[ПРЕДЛОЖЕННЫЙ ОТРЫВОК]:

○ ○ ○

Для нравственного каталога интеллигенции вполне органичны гражданственность, стремление к буржуазным свободам, даже к капиталистическому материальному изобилию, но не буржуазность. Не только традиционный представитель «темного царства» купечества, но и современный сознательный «буржуй» оставались persona non grata. Как идеальный тип в России отсутствует феномен gentry, предпринимателя-дворянина; идея благородства и службы мало совместима с буржуазными ценностями. Руководящей нормой воспитания личности в интеллигенции остается ориентация на идеал, а не «успех». «Интеллигенция и буржуазия могут, конечно, идти рука об руку, помогать друг другу, даже совпадать, но это частный случай, а не общее правило», – пишет народник Михайловский. Общее правило – блюсти эту границу. С точки зрения народников, само появление интеллигенции как понятия и слоя в России этим и было обосновано: «задача русской интеллигенции в том именно и состоит, чтобы бороться с развитием буржуазии на русской почве».

У Боборыкина в романе «Солидные добродетели» (1900) ученый Крутицын, знакомящийся с промышленником из староверов в поезде, именует таких «папуанцами», то бишь дикарями. «Пузатый капитал надо побороть интеллигенцией, указать ему на возможность быть человечнее» – цивилизовать, стало быть. Уже эмигрантом Павел Бурышкин в «Москве купеческой», сводя сальдо прошлого, объяснял историческое банкротство русской буржуазии: «Во всех некупеческих слоях – и в дворянстве, и в чиновничестве, и в кругах интеллигенции, как правой, так и левой отношение к „толстосумам“ было в общем малодружелюбным, насмешливым <…> торгово-промышленники отнюдь не пользовались тем значением, которое они должны были иметь благодаря своему руководящему участию в русской хозяйственной жизни и которым пользовались их западные <…> коллеги». Обратим внимание: в русской языковой культуре так и не появился собственный позитивно окрашенный термин для определения буржуа. «Крепкий хозяин»? Но это столыпинский лексикон власти, тогда как в остальной, даже либеральной интеллигенции, фигурируют отвлеченные «торгово-промышленные классы». И в цитате выше употреблены определения либо описательные, либо грубо-ругательные, что характерно в языке для чего-то постыдного и табуированного, вроде интимных отношений.

Некоторые особенности конструирования незнаек. Мы (я и вы, надеюсь, если дочитали до этого места) пока что пытались очертить контуры самосознания интеллигенции напрямую. Не менее продуктивен в исторической семантике обратный заход: каков негативный полюс интеллигентности, кто наши антигерои, плохие парни, незнайка как идеально-исторический тип? Как на уровне слов работают механизмы включения и исключения, важные для самосознания любой социальной группы?

○ ○ ○

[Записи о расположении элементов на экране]
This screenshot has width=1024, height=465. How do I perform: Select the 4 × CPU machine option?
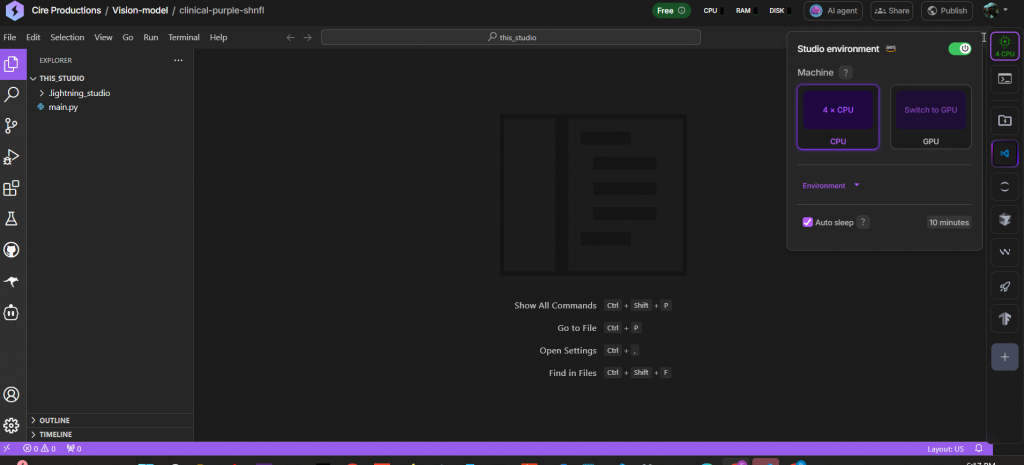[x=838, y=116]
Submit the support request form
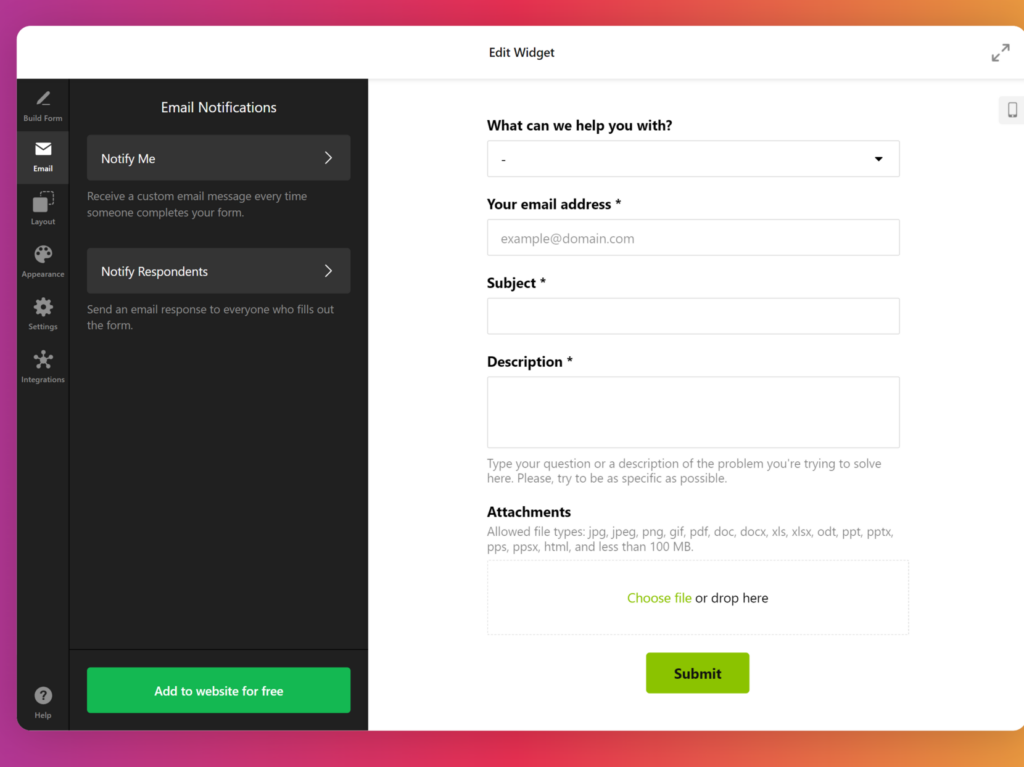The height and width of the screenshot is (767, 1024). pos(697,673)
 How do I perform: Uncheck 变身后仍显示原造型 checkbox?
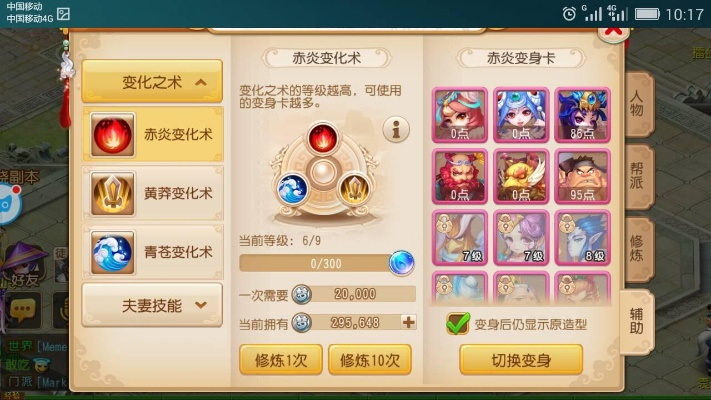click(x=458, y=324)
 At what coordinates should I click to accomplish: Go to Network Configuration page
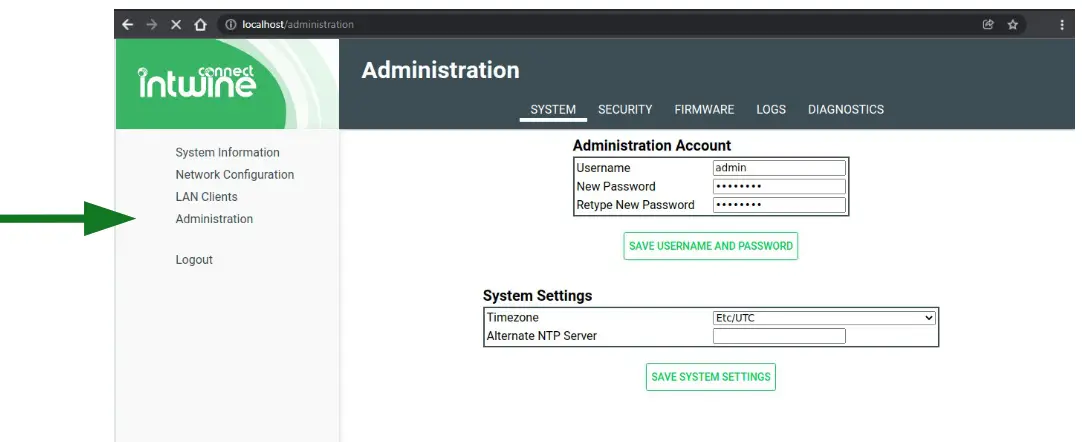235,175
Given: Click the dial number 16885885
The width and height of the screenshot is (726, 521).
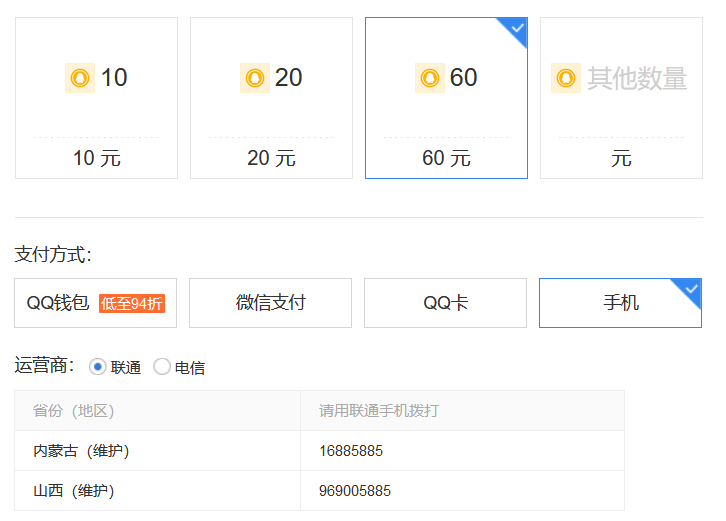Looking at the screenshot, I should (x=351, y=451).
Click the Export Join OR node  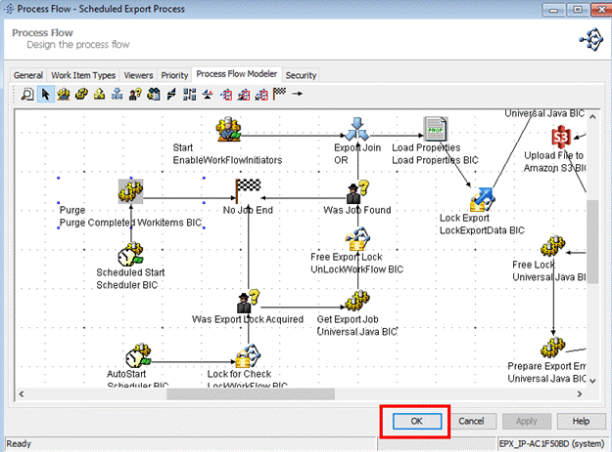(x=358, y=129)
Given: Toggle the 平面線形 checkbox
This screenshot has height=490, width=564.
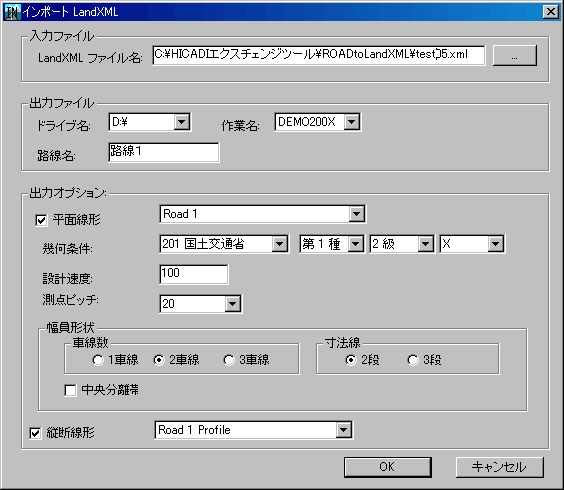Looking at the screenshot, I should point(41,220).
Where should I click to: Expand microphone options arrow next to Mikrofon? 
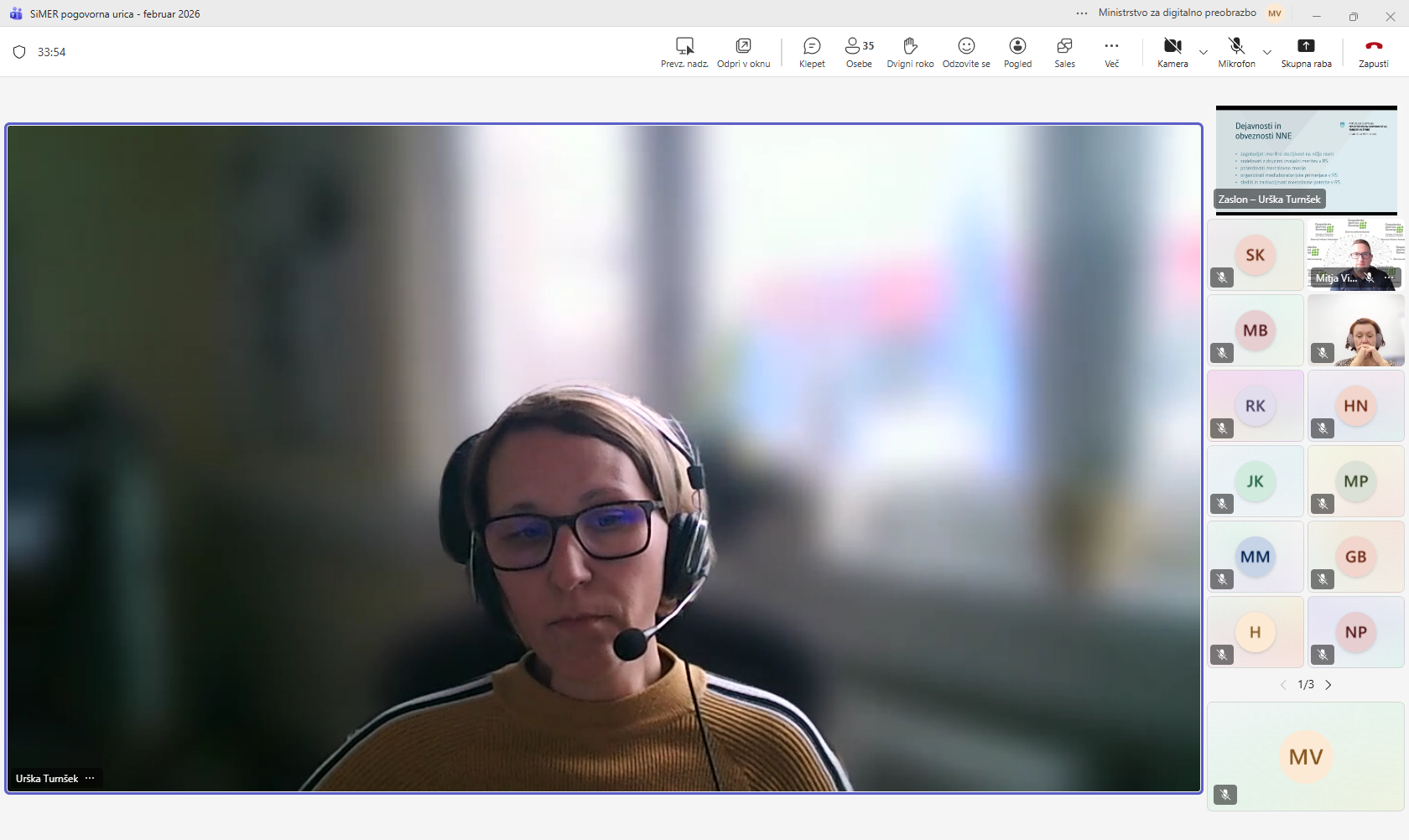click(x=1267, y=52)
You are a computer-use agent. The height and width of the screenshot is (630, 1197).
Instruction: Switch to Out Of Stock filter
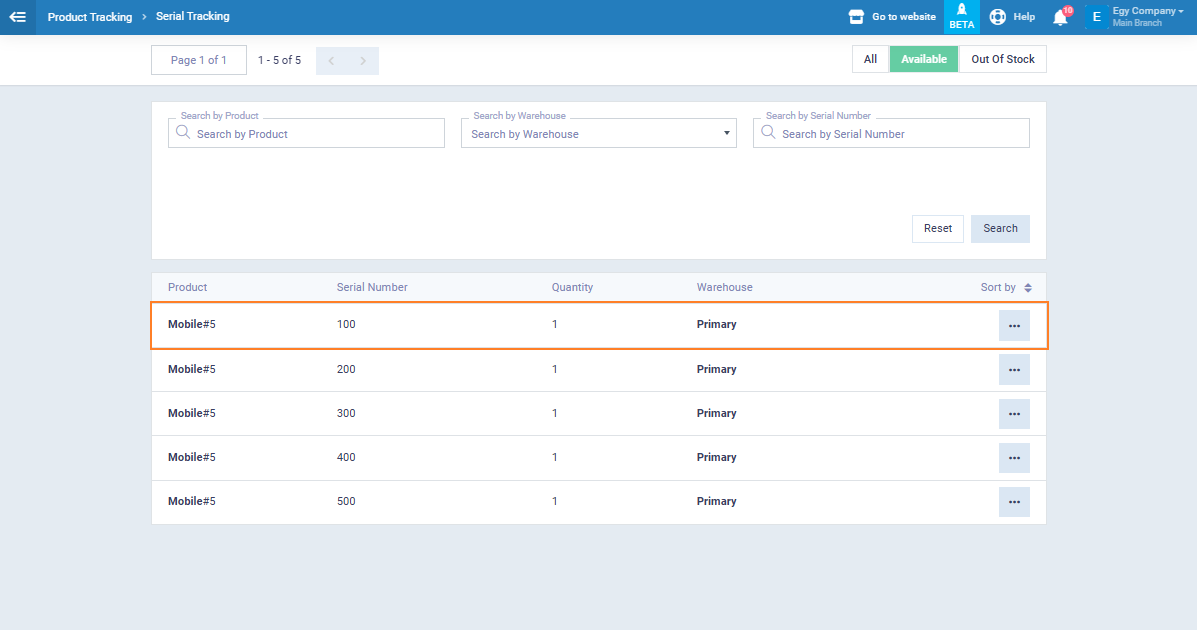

○ ○ ○

[УСЛОВИЕ ЗАДАНИЯ]: Переведите на английский язык предложение из отрывка об интеллигенции и буржуазии: «Руководящей нормой воспитания личности в интеллигенции остается ориентация на идеал, а не „успех“».

[РЕЗУЛЬТАТ ВЫПОЛНЕНИЯ]: The guiding norm for the upbringing of the individual among the intelligentsia remains an orientation toward the ideal rather than toward "success."